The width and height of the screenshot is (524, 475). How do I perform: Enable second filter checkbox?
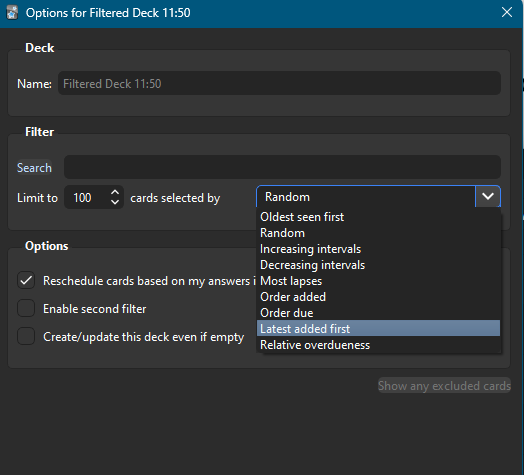(x=26, y=308)
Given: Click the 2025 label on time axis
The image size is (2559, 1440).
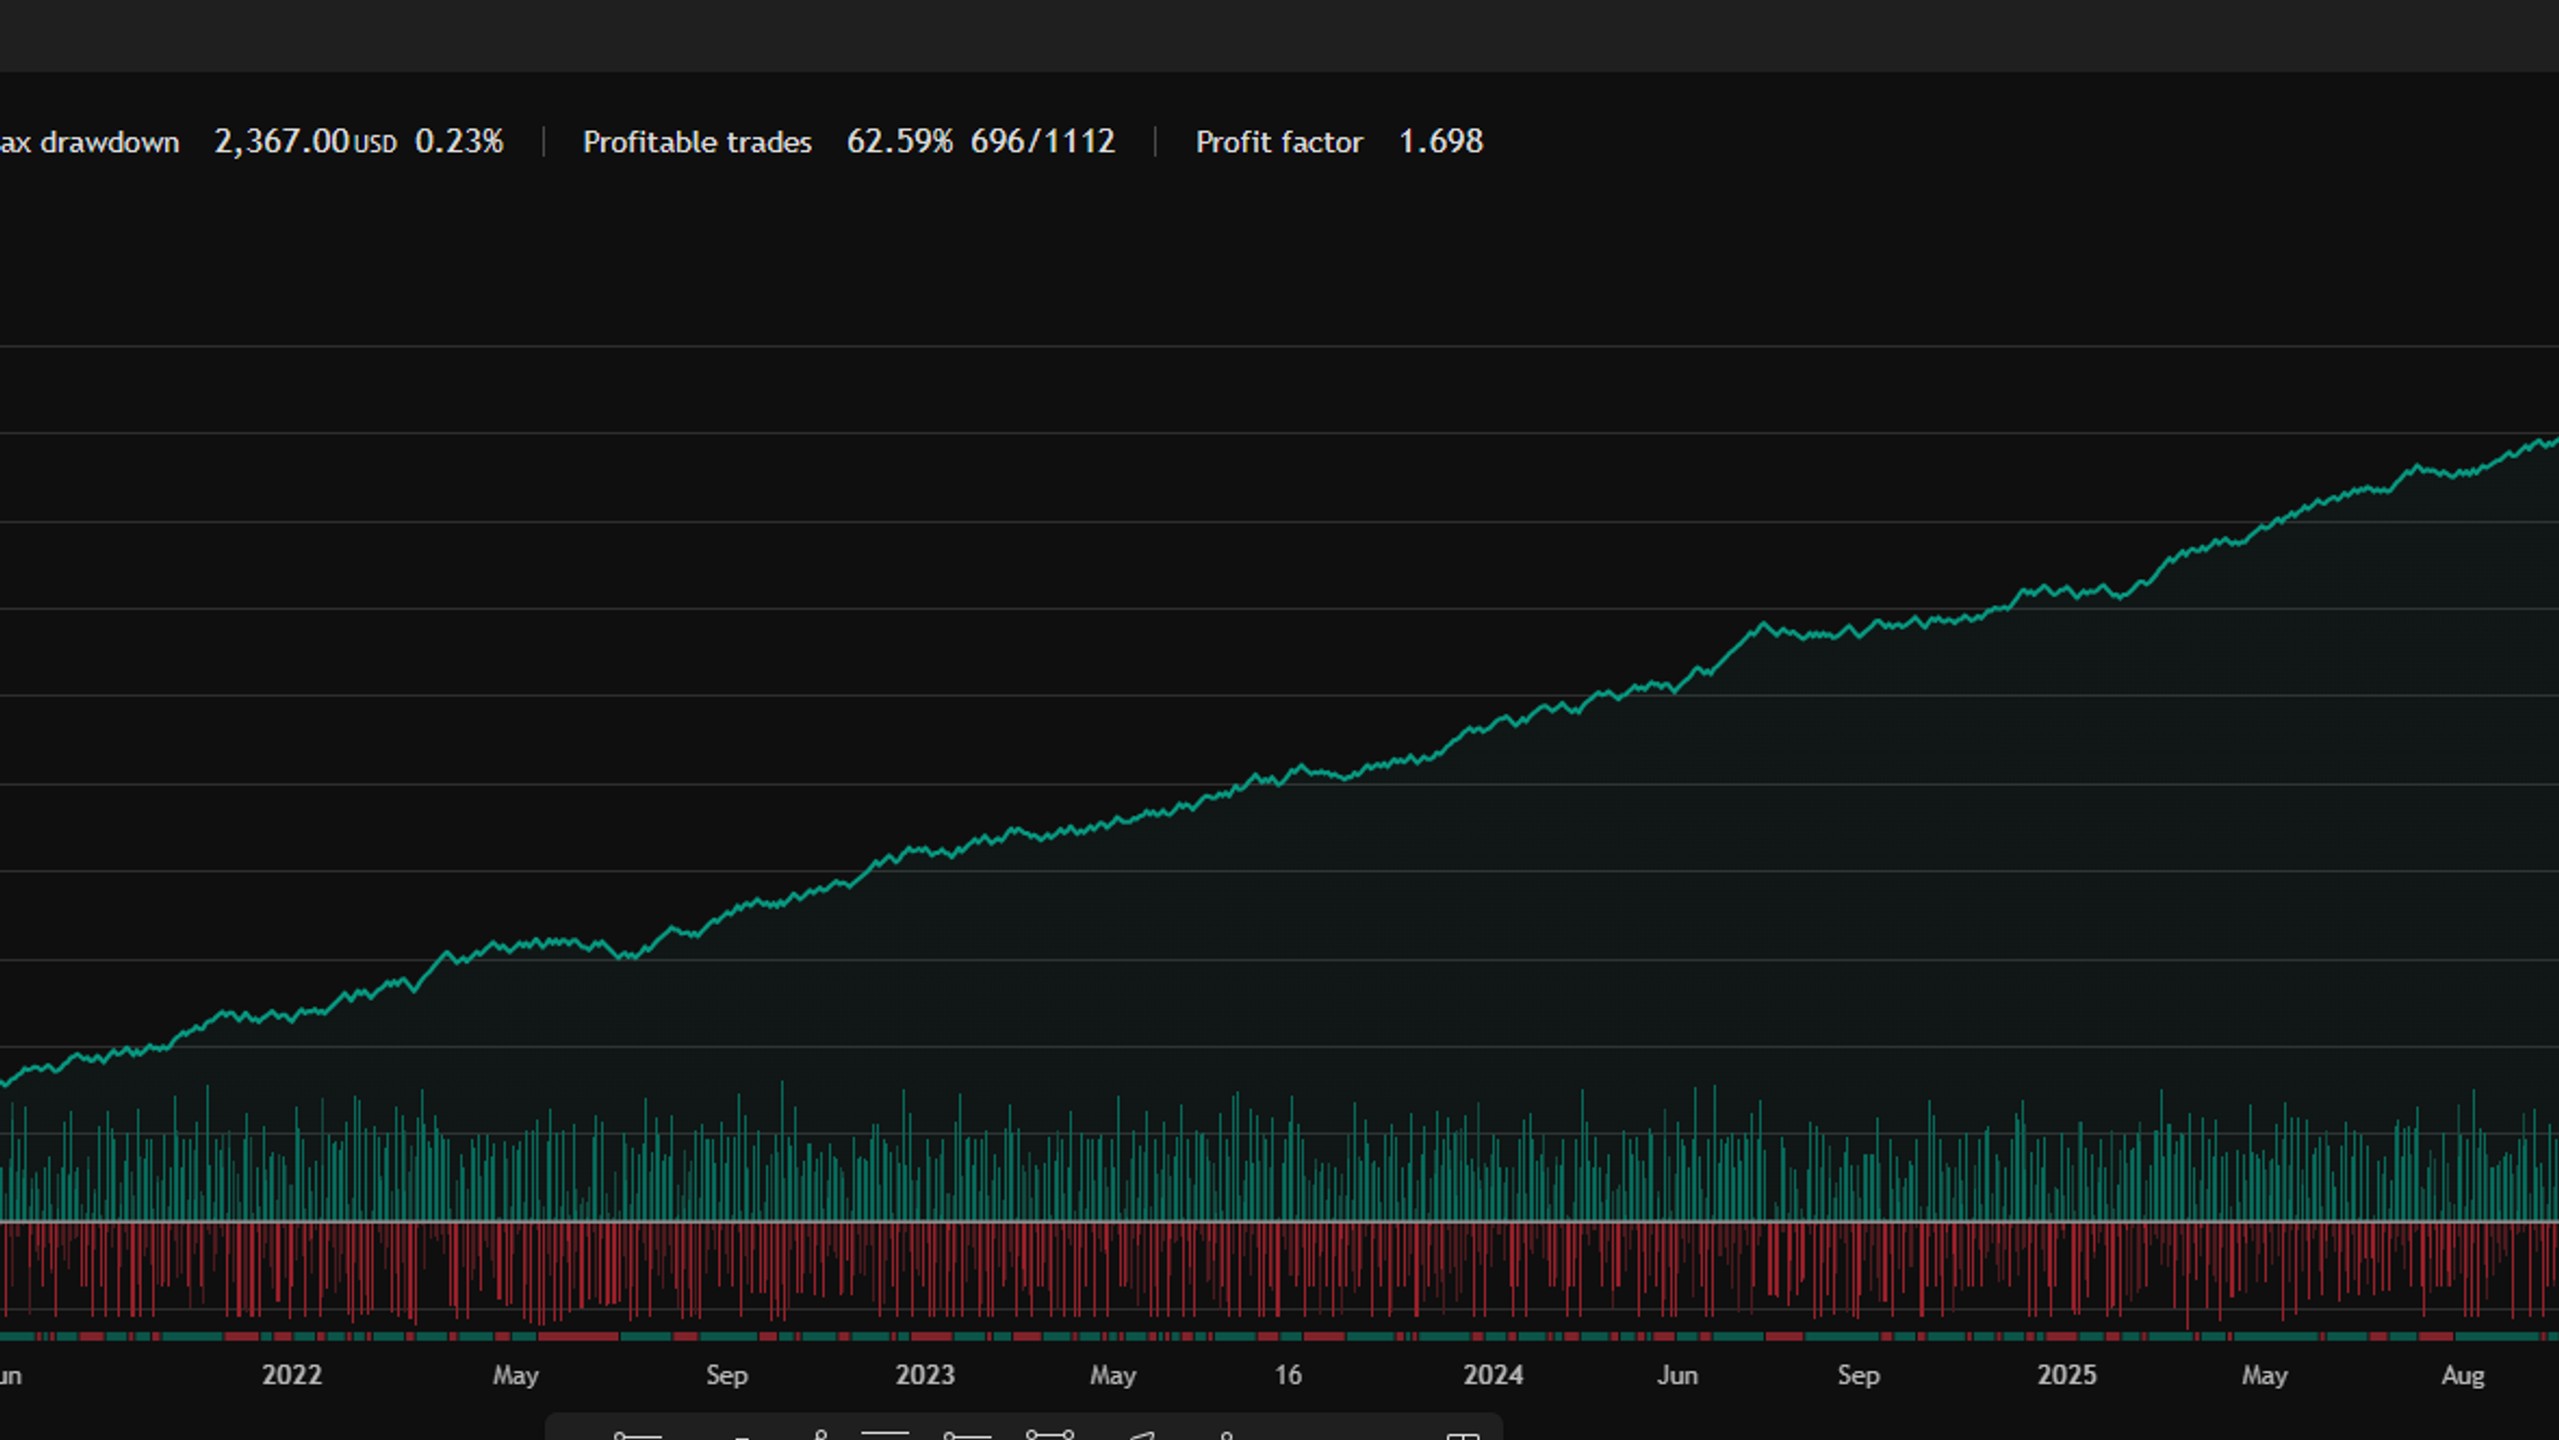Looking at the screenshot, I should click(2067, 1375).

| YOUR OBJECTIVE |
Rewrite the records above as a numbered list with one line per item, skipping blank lines and omitting the pictures.

| FULL OUTPUT |
1. The width and height of the screenshot is (524, 475). How do I perform: Enable second filter checkbox?
2. (x=26, y=308)
3. Given: Click the 2025 label on time axis
4. The image size is (2559, 1440).
5. Looking at the screenshot, I should click(2067, 1375).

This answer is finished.